As we moved into linear and logistic regression, Galvanize has a very orderly structure for teaching this material. We began by building our own models through object oriented design, and then comparing the results against scikit learn’s models. This approach ensures under the hood understanding whilst introducing the tools of scikit learn which will be the workhorse of our future jobs.

We moved into penalization terms or ‘regularization’ inclusion in models to prevent overfitting. Our assignments demonstrated clear improvements in prediction for cross-validated models on test data with regularization included. Success!
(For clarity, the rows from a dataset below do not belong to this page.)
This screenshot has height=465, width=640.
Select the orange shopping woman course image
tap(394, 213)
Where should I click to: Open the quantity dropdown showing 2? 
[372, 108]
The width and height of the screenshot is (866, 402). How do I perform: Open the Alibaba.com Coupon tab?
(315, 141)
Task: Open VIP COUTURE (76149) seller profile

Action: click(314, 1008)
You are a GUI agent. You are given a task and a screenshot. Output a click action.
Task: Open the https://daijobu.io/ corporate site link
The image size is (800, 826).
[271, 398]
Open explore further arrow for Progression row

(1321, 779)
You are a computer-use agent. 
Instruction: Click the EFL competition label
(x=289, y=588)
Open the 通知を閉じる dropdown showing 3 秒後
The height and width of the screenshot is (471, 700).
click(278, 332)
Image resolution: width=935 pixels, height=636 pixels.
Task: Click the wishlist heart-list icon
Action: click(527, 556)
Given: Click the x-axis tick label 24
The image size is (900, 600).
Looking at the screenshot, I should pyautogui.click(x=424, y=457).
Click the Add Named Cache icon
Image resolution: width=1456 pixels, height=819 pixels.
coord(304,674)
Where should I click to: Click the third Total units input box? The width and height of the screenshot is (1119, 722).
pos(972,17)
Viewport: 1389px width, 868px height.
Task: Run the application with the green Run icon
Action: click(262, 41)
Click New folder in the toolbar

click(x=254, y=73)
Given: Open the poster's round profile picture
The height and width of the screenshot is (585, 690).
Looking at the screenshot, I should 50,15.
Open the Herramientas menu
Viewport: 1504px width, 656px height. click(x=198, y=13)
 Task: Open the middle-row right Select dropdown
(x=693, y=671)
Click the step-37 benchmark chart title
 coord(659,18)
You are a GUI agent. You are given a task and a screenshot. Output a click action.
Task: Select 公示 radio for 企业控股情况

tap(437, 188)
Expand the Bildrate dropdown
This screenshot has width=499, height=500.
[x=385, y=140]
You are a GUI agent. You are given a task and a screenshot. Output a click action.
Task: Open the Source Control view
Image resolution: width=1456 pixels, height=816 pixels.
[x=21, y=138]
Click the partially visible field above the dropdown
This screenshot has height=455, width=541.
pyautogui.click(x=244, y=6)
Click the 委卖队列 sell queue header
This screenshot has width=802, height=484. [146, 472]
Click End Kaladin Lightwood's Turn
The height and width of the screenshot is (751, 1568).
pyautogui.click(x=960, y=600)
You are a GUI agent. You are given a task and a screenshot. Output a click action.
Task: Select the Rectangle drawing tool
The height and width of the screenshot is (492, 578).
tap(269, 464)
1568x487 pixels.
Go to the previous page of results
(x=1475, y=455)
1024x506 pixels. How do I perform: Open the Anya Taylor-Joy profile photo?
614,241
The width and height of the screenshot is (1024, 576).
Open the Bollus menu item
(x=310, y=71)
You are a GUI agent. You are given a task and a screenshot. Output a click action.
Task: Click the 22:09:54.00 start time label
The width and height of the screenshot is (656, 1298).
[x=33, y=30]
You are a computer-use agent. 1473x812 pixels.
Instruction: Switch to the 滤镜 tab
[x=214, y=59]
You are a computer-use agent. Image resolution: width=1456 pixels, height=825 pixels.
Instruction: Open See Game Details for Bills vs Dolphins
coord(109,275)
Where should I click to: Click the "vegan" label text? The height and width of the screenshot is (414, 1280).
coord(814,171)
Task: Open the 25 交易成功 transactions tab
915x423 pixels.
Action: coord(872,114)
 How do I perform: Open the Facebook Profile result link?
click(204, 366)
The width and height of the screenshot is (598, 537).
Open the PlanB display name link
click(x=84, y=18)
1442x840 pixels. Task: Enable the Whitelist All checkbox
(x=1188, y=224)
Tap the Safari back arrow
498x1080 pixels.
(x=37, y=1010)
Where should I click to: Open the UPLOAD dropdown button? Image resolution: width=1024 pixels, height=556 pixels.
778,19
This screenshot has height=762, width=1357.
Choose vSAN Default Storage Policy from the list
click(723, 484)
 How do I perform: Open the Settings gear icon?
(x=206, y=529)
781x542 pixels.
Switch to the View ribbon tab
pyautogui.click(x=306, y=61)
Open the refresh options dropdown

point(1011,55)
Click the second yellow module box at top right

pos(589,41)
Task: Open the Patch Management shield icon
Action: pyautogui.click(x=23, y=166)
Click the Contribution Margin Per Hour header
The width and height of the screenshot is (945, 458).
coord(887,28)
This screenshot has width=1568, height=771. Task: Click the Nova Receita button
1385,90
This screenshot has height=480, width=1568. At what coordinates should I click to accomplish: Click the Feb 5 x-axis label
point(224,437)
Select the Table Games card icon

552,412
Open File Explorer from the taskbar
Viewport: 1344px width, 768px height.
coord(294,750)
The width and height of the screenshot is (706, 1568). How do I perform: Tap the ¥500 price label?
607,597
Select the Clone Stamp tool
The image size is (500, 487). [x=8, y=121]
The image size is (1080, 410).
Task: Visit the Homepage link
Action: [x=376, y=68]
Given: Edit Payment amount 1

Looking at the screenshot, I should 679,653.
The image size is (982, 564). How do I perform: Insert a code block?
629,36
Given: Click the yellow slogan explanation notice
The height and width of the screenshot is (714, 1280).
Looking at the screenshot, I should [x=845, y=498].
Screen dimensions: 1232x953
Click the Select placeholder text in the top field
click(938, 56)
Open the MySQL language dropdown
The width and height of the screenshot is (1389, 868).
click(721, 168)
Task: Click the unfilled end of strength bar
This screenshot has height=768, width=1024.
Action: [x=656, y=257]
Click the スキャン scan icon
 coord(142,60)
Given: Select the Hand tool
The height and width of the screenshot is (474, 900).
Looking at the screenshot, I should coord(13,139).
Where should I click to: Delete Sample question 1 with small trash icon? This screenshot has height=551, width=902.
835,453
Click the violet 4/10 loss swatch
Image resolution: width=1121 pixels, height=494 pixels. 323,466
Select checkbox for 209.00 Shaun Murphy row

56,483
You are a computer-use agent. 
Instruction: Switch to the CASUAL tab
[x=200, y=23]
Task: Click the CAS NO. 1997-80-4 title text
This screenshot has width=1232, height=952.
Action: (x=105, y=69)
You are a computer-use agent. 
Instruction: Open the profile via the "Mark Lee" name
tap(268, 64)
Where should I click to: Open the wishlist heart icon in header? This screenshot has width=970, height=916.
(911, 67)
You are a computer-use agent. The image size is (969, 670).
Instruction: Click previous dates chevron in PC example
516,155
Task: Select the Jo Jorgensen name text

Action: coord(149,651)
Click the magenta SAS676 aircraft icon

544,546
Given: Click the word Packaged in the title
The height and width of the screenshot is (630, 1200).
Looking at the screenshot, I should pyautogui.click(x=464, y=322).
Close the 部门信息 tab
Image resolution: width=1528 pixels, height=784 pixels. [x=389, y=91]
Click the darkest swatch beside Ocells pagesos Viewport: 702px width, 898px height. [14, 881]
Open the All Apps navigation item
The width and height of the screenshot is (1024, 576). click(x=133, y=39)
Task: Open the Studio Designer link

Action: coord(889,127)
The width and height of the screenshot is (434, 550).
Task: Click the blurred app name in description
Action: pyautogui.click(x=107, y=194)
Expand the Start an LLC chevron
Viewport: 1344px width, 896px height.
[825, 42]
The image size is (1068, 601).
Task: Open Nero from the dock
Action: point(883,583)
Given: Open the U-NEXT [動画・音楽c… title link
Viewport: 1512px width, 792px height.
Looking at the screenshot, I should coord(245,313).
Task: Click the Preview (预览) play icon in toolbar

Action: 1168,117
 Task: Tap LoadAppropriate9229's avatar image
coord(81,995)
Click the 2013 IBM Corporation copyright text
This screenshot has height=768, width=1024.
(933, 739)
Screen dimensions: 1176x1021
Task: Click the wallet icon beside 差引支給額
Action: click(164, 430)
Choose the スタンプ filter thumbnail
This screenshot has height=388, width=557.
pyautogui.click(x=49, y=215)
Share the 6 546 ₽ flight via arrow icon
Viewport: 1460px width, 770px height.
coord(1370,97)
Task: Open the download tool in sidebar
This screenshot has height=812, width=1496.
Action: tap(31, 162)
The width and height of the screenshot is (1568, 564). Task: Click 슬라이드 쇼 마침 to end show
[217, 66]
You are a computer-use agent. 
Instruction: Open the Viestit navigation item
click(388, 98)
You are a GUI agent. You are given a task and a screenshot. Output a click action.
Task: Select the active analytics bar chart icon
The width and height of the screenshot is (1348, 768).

Before we ended the week, we learned gradient descent – a pretty simplistic method for determining minima/maxima in a function. When applied to a residual sum of squares cost function as in regression models, you are guaranteed to find the global minima/maxima – i.e. a converged solution to your optimization problem. I thought the videos from Andrew Ng’s coverage of gradient descent were particularly useful:

We closed the week with another two hour assessment. These are getting tougher and cover more material for the allotted time. Will need to review over the weekend and get pumped for next week's material on non-parametric models!

Week 2 - Galvanize Data Science Bootcamp

Week 2 just ended. Intensity is up. We are full throttle learning new concepts everyday and pushing the limits on what our the human brain can handle.

We began with probability and frequentist statistics. I would consider myself highly trained in this area after my Ph.D and significant training at Intel, so conceptually no issues. However, assignments were long with heavy coding requirements, so I was learning a lot.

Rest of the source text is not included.